Start of Block
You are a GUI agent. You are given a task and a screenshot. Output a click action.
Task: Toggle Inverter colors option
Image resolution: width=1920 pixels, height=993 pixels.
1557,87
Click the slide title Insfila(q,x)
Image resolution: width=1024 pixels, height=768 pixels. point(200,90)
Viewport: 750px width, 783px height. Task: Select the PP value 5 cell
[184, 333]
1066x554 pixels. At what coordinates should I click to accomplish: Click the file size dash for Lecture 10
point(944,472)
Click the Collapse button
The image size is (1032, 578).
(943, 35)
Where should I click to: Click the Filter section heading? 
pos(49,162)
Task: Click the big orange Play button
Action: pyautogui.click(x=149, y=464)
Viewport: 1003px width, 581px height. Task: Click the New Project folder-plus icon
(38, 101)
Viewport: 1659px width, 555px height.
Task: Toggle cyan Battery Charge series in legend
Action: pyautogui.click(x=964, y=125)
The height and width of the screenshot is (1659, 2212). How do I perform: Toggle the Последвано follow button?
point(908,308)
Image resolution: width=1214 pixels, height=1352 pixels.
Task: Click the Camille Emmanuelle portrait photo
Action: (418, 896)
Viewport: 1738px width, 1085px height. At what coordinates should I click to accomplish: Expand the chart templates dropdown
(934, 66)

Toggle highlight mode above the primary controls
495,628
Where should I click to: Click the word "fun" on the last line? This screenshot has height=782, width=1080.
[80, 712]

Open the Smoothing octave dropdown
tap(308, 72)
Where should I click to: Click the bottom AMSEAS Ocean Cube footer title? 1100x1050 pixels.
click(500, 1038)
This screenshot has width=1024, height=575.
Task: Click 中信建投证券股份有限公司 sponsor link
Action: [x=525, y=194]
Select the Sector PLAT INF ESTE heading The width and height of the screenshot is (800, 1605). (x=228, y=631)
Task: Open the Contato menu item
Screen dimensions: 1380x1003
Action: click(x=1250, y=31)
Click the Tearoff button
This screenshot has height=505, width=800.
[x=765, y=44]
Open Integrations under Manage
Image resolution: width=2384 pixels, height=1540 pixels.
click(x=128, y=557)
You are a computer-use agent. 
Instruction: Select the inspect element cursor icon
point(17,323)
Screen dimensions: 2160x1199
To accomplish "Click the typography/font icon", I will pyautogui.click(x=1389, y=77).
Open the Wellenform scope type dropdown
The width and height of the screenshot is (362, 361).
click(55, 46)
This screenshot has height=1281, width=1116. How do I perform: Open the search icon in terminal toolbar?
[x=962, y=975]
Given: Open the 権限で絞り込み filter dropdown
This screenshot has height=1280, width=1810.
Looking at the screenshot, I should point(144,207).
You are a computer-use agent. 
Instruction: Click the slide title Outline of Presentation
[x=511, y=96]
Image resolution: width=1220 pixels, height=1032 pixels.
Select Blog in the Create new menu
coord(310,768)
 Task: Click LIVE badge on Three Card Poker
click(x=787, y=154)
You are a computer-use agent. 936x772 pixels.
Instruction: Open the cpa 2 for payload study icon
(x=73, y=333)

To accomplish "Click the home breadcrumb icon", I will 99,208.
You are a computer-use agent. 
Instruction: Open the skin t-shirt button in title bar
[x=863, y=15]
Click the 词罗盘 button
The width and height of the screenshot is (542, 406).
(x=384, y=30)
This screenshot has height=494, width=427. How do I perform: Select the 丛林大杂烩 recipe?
End of Block
TASK STATEMENT: Each line above is to be copied exactly as written.

WRITTEN RESPONSE:
You are a GUI agent. You are given a task and a screenshot. Output a click action.
Task: Toggle Inverter colors option
Image resolution: width=1920 pixels, height=993 pixels.
1557,87
Click the slide title Insfila(q,x)
Image resolution: width=1024 pixels, height=768 pixels. point(200,90)
Viewport: 750px width, 783px height. Task: Select the PP value 5 cell
[184, 333]
1066x554 pixels. At what coordinates should I click to accomplish: Click the file size dash for Lecture 10
point(944,472)
Click the Collapse button
The image size is (1032, 578).
(943, 35)
Where should I click to: Click the Filter section heading? 
pos(49,162)
Task: Click the big orange Play button
Action: pyautogui.click(x=149, y=464)
Viewport: 1003px width, 581px height. Task: Click the New Project folder-plus icon
(38, 101)
Viewport: 1659px width, 555px height.
Task: Toggle cyan Battery Charge series in legend
Action: pyautogui.click(x=964, y=125)
The height and width of the screenshot is (1659, 2212). How do I perform: Toggle the Последвано follow button?
point(908,308)
Image resolution: width=1214 pixels, height=1352 pixels.
Task: Click the Camille Emmanuelle portrait photo
Action: (418, 896)
Viewport: 1738px width, 1085px height. At what coordinates should I click to accomplish: Expand the chart templates dropdown
(934, 66)

Toggle highlight mode above the primary controls
495,628
Where should I click to: Click the word "fun" on the last line? This screenshot has height=782, width=1080.
[80, 712]

Open the Smoothing octave dropdown
tap(308, 72)
Where should I click to: Click the bottom AMSEAS Ocean Cube footer title? 1100x1050 pixels.
click(500, 1038)
This screenshot has width=1024, height=575.
Task: Click 中信建投证券股份有限公司 sponsor link
Action: [x=525, y=194]
Select the Sector PLAT INF ESTE heading The width and height of the screenshot is (800, 1605). (x=228, y=631)
Task: Open the Contato menu item
Screen dimensions: 1380x1003
Action: click(x=1250, y=31)
Click the Tearoff button
This screenshot has height=505, width=800.
[x=765, y=44]
Open Integrations under Manage
Image resolution: width=2384 pixels, height=1540 pixels.
click(x=128, y=557)
You are a computer-use agent. 
Instruction: Select the inspect element cursor icon
point(17,323)
Screen dimensions: 2160x1199
To accomplish "Click the typography/font icon", I will pyautogui.click(x=1389, y=77).
Open the Wellenform scope type dropdown
The width and height of the screenshot is (362, 361).
click(55, 46)
This screenshot has height=1281, width=1116. How do I perform: Open the search icon in terminal toolbar?
[x=962, y=975]
Given: Open the 権限で絞り込み filter dropdown
This screenshot has height=1280, width=1810.
Looking at the screenshot, I should point(144,207).
You are a computer-use agent. 
Instruction: Click the slide title Outline of Presentation
[x=511, y=96]
Image resolution: width=1220 pixels, height=1032 pixels.
Select Blog in the Create new menu
coord(310,768)
 Task: Click LIVE badge on Three Card Poker
click(x=787, y=154)
You are a computer-use agent. 936x772 pixels.
Instruction: Open the cpa 2 for payload study icon
(x=73, y=333)

To accomplish "Click the home breadcrumb icon", I will 99,208.
You are a computer-use agent. 
Instruction: Open the skin t-shirt button in title bar
[x=863, y=15]
Click the 词罗盘 button
The width and height of the screenshot is (542, 406).
(x=384, y=30)
This screenshot has height=494, width=427. How do I perform: Select the 丛林大杂烩 recipe?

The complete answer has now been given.